Il Brasile a lezione di Antimafia

 

Un attacco frontale allo Stato. E´ quello che la mafia di Rio de Janeiro ha scatenato l´11 agosto scorso, quando il magistrato Patricia Accioli, 47 anni, venne barbaramente assassinato con 21 colpi di pistola sotto la sua abitazione.

 

Un episodio che ricorda gli anni più bui della Repubblica italiana e che ha convinto Walter Fanganiello Maierovitch, magistrato brasiliano e presidente dell´Istituto Giovanni Falcone di San Paolo ad invitare in Brasile il procuratore generale della Corte d´Appello di Caltanissetta, Roberto Scarpinato, per una lezione sull´antimafia.

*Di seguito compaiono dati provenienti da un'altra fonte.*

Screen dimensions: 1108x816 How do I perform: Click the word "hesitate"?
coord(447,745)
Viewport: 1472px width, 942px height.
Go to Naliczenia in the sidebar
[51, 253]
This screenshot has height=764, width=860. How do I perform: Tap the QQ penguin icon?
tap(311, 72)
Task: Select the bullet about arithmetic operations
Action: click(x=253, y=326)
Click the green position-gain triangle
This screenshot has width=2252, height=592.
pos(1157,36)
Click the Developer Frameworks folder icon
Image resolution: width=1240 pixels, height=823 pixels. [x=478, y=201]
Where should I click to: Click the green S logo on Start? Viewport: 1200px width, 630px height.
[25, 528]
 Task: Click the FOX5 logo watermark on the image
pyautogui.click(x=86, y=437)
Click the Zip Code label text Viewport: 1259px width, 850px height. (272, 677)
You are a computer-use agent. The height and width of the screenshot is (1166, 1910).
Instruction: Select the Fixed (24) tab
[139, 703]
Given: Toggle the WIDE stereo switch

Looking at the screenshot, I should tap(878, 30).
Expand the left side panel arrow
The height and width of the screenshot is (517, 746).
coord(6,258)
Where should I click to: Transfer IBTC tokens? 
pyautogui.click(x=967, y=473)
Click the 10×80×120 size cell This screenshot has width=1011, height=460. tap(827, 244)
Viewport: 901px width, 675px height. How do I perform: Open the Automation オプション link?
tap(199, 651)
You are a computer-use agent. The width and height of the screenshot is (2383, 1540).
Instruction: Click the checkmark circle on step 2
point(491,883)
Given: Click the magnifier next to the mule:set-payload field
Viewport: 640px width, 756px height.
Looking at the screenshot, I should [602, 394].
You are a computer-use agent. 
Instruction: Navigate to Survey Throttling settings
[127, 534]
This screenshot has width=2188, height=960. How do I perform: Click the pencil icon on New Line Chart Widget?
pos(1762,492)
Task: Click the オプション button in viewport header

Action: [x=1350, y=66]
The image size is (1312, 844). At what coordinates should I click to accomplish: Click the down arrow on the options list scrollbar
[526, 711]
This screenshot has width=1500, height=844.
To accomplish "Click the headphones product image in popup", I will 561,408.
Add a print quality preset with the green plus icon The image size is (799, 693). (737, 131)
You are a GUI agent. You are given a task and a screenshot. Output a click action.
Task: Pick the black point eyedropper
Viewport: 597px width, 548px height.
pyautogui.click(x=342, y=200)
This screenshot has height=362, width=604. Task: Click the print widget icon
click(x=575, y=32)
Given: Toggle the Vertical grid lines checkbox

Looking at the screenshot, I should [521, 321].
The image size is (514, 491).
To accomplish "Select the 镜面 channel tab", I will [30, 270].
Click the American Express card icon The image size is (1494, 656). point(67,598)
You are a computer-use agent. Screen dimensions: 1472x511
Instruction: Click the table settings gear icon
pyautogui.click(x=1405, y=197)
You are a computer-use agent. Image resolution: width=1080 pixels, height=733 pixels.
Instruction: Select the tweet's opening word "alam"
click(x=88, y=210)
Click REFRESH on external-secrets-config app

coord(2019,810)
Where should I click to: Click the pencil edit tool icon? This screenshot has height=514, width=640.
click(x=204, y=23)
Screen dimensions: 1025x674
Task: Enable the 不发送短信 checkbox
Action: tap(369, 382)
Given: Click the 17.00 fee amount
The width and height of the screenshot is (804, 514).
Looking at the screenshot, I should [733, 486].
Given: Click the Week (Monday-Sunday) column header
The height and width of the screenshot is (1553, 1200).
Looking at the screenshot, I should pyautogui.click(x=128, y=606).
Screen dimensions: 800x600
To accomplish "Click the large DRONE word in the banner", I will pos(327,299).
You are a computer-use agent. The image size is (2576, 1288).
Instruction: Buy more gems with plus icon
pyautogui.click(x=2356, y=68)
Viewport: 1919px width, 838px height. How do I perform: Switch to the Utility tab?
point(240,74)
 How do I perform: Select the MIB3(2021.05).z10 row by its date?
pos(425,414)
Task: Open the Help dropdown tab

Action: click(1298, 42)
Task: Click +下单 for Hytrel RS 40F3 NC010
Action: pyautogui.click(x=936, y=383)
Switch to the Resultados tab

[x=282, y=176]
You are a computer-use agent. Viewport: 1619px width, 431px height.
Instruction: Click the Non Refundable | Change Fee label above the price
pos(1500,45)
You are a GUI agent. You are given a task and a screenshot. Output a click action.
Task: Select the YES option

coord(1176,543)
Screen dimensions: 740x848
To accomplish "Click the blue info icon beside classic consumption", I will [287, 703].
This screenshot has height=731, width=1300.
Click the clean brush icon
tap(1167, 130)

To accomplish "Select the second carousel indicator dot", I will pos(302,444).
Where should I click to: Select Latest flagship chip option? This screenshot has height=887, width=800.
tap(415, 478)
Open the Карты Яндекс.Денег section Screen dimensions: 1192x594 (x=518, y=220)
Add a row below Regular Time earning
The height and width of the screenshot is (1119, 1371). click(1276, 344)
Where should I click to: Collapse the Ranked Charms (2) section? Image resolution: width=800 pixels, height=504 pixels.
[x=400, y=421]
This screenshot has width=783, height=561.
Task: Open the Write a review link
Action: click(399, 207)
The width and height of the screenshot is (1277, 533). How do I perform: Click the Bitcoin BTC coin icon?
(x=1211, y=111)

Sapete perché Accioli è morta? Perché lo Stato le ha negato la scorta e l´ha lasciata sola” si è sfogato Maierovitch. “La storia di Patrícia Accioli ricorda quella di diversi magistrati italiani – ha aggiunto Scarpinato – Come diceva Giovanni Falcone, ‘si muore perché si è lasciati soli o perché si entra in un gioco troppo grande’”. E il magistrato carioca era entrata da sola in un gioco più grande di lei: da molti anni combatteva le milizie, gruppi paramilitari che controllano molte favelas di Rio de Janeiro attraverso il narcotraffico, l´intimidazione e il voto di scambio. Un commandos di poliziotti corrotti l´ha freddata dopo che le sue indagini avevano portato all´arresto di decine di agenti delle forze dell´ordine.

Dal 2006 indago sul traffico internazionale di stupefacenti, abbiamo sequetrato 4,5 miliardi di euro – ha spiegato ScarpinatoDa allora vivo con una scorta di cinque carabinieri 24h su 24”. Il magistrato italiano, che ha preso parte a processi eccellenti della storia italiana, da Andreotti a Bruno Contrada, ha poi tracciato il filo rosso che lega Italia e Brasile: “Storicamente in entrambi i paesi c´è stata la violenza di alcuni settori per mantenere i privilegi di una minoranza a discapito della maggioranza. Entrambi i paesi hanno poi vissuto l´esperienza di una brutale dittatura e anche l´attuale democrazia è continuamente minacciata”.

 

Scarpinato ha peró elencato i punti di forza della democrazia italiana: la “Costituzione antifascista”, la “sottrazione del potere giudiziario dall´esecutivo”, le “forze dell´ordine fedeli allo Stato” ed anche “milioni di italiani onesti che hanno difeso la magistratura dagli attacchi politici”.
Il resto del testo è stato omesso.